Benutzer:Pacogo7/doxa episteme
Ich zitiere Norbert Bolz aus einem Spiegelinterview:
- "Bolz: [...] Von wenig Relevanz kann jedenfalls keine Rede sein, wenn Sie neue Gemeinschaften wie die der Online-Enzyklopädie Wikipedia betrachten. Da entsteht ein weltweites Laienwissen, das in Konkurrenz zum Expertenwissen tritt. Für mich ist das Stichwort deshalb nicht Demokratisierung, sondern Doxa. [...] Die Griechen haben in der Antike die Weichen gestellt. Sie haben gesagt, bisher gab es doxa – also reines Meinungswissen. Ab jetzt bringen wir nur noch echtes, wissenschaftlich fundiertes Wissen, die sogenannte episteme. Jetzt, 2500 Jahre später, kommt plötzlich die Doxa wieder zurück, im Internet, als Meinungswissen aller möglichen Leute, die überhaupt keine Experten sind. Aber in ihrer Massierung fördern sie offenbar interessantere Ergebnisse zutage als hochspezialisierte Wissenschaftler. Das ist das Faszinierende an Wikipedia. Es ist der erste systematische Versuch, dieses diffuse, weltweit verstreute Meinungswissen in Prozessen der Selbstorganisation zu einer der akademischen Arbeit mindestens ebenbürtigen Alternative zu machen. SPIEGEL: Ist die Weisheit der Massen dem Expertenwissen überlegen? Bolz: Ja, und zwar in sehr vielen Dimensionen: in der Aktualität, der Anwendungsbreite, der Eindringungstiefe und dem Verweisungsreichtum. Dagegen kriegen Sie natürlich niemals so wunderbar hoch abstrahierte Beiträge wie etwa im Historischen Wörterbuch der Philosophie."
( Hervorhebungen und Verlinkungen von mir zitiert aus: DER SPIEGEL (2006): "Exhibitionismus - leichtgemacht". Der Kommunikationswissenschaftler Norbert Bolz über die alltägliche Selbstentblößung im Internet, wegfallende Schamgrenzen und das Ende der Expertokratie. Interview. Ausgabe 29/2006 vom 17.07.2006, S. 68. Hamburg.)

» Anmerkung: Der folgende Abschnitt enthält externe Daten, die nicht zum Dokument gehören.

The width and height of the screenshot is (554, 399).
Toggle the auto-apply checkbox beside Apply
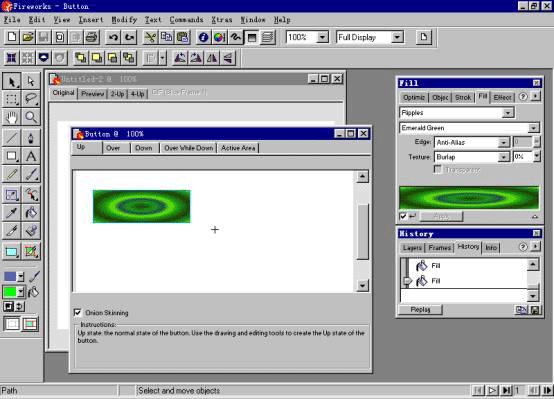(403, 216)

Ich sehe (ganz anders als Bolz) dagegen umgedreht eine Parallele zwischen NPOV und doxa, Meinung und episteme und ordne deshalb den Ausdruck Meinungswissen anders zu. Ich komme dadurch trotzdem zu denselben Ergebnissen wie Bolz,
NPOV ist hier zur Zeit unsere große Mode. Dabei ist NPOV nur eine (effektive) Technik um miteinander klar zu kommen, mehr nicht. Weil wir uns bei WP irgendwie einigen müssen, wenn Konflikte nicht lösbar sind, haben wir uns diese NPOV-Regel gegeben. Das ist aber gerade kein Meinungswissen, sondern herkömmliches, kaum hinterfragtes, nur zitierbares Wissen. Und genau das ist der alte Sinn von doxa.
POV-Wissen dagegen kann zunächst nur aus Meinungswissen bestehen. Wenn dieses vernünftig (Transsubjektivität sagt die Erlanger Schule Friedrich Kambartel, Paul Lorenzen dazu) wird, so wird sie zur episteme. Das wäre bei WP auch sinnvoll, möglich und anzustreben, wenn wir nicht die vielen Streithammel einerseits und die dazu komplementäre oft stur angewendete NPOV-Mode andererseits hätten.

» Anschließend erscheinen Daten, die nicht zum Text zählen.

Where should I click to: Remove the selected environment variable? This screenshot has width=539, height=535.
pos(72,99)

Erstaunlich, dass man auf anderem Wege zu dem selben Ergebnis kommt wie Bolz. - Dabei sind sich alle einig: episteme ist Profiwissen, doxa ist Stümperkram.
Trotzdem sind wir sehr erfolgreich, weil wir durch Schwarmintelligenz und Vernetzung in Masse mehr erreichen als die gerade abdankende Universität, die nur noch Ausbildung propagiert und schwer von Begriff zu werden gedenkt.